La première appelle les habitants à participer aux élections législatives de Moscou les 6, 7 et 8 septembres. Ceux qui accepteront de prendre part à la farce électorale pourront gagner 10, 30 ou 50 roubles, ou des bons d'achats de 150 euros auprès de partenaires de la municipalité dans les domaines du tourisme, de la culture, du sport et de l'électroménager. Ceux qui voteront pour la première fois pourront gagner un prix supplémentaire de 10 euros. On se demande en France comment faire voter la jeunesse, Poutine a trouvé. Les seniors pourront aussi gagner un prix de 10 euros. Ce qui en dit long sur le niveau de vie des retraités moscovites, qui vivent pourtant deux fois mieux que les retraités russes. 10 euros pour prostituer ses droits civiques et sa conscience politique...

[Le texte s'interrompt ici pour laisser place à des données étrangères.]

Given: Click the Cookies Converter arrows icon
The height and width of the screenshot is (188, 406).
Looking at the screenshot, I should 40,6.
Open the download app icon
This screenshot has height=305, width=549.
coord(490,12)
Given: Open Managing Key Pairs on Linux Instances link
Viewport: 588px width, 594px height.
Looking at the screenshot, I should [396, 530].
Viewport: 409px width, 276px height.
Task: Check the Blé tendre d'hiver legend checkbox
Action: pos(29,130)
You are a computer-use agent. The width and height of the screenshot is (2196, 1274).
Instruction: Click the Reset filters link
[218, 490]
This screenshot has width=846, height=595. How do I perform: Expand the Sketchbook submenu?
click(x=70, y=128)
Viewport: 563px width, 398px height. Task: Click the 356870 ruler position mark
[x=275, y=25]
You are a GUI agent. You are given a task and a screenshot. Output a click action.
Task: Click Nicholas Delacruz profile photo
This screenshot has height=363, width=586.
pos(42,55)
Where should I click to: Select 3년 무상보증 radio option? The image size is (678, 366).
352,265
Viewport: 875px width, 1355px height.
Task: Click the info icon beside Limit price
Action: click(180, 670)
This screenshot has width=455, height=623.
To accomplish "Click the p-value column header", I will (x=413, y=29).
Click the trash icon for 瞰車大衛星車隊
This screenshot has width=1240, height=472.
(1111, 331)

On remarquera le style naïf, infantile et lénifiant du graphisme, caractéristique du ton avec lequel le pouvoir s'adresse à la population : tout va bien, rien ne se passe, restez bien centrés sur la sphère privée, on s'occupe du reste. Et bien sûr on n'oublie pas à l'occasion de montrer une famille élargie et unie (on imagine le frétillement d'Emmanuel Todd), incarnation des "valeurs traditionnelles" auxquelles se limites l'idéologie officielle supposée mobiliser la population. Mais on voit bien que le seul mobile réel, c'est l'argent.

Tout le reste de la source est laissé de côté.